**Short task**: Starting with the line that contains "Where should I click to: Close" and going on through the end of the listing, write those lines out again, requests included, and raise every click coordinate in the answers by 117. Leave the pictures out of your answer.

**Data records**:
● ● ●

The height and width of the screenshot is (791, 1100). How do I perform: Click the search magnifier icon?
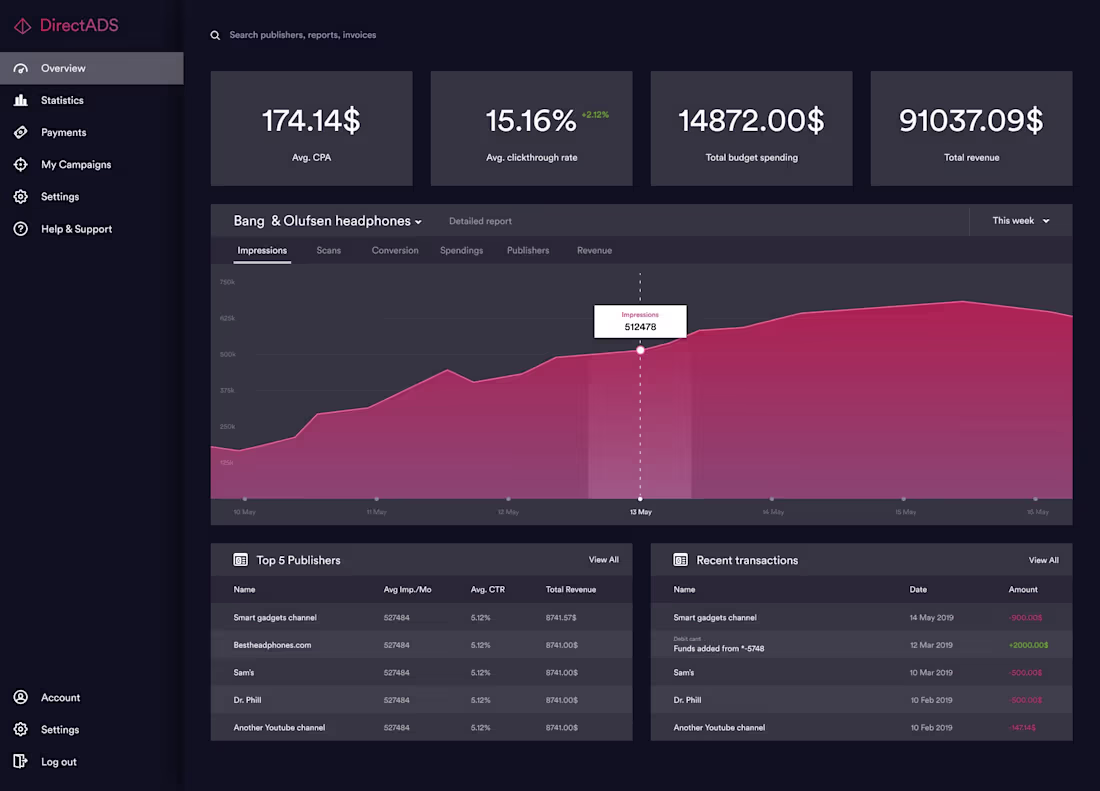(214, 34)
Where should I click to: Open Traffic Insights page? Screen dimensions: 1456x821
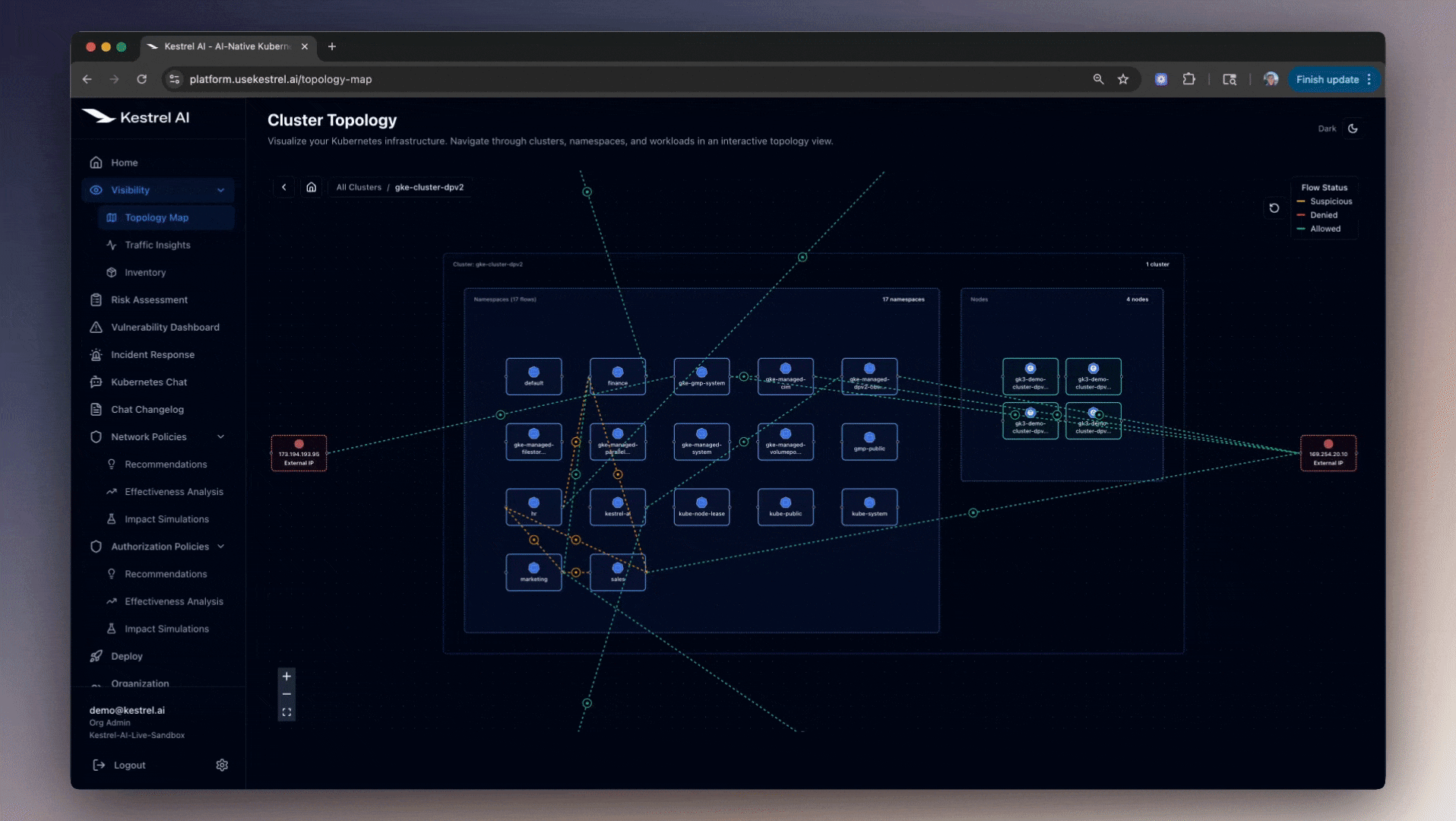[157, 245]
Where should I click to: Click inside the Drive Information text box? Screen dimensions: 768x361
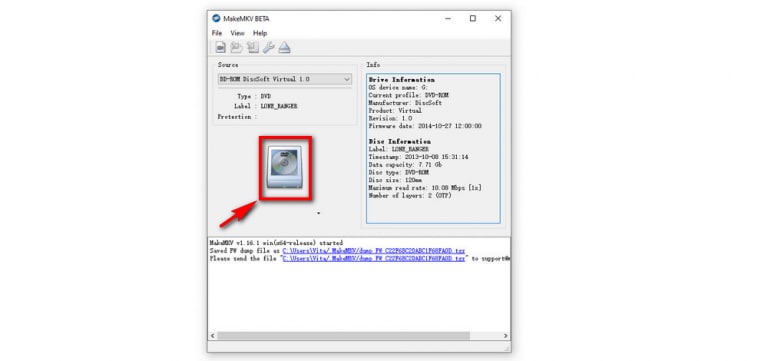click(433, 148)
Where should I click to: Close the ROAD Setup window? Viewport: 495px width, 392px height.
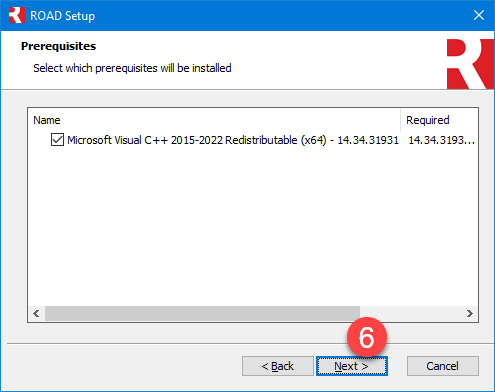tap(479, 15)
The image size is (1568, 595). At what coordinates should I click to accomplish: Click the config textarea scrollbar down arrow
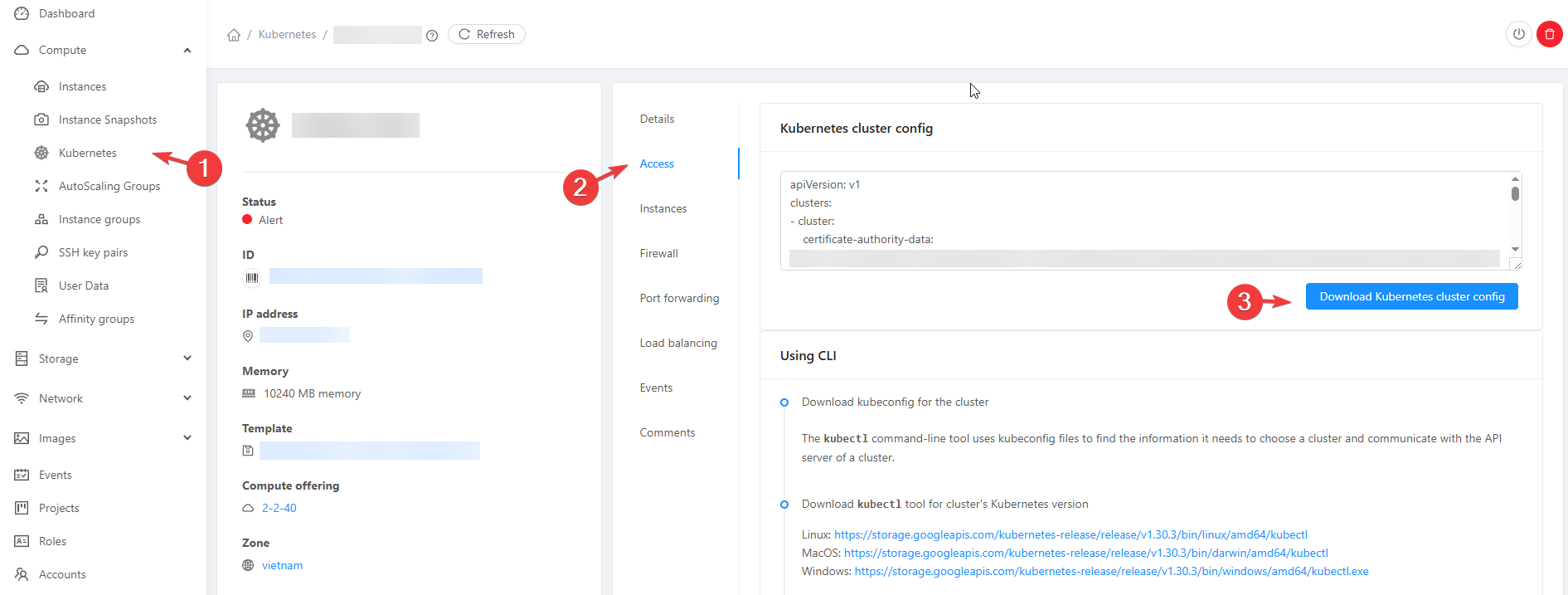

● ● ●

**Written solution**:
Where should I click to: Close the ROAD Setup window? Viewport: 495px width, 392px height.
tap(596, 132)
The image size is (1568, 595). At what coordinates should I click to accomplish: Click the config textarea scrollbar down arrow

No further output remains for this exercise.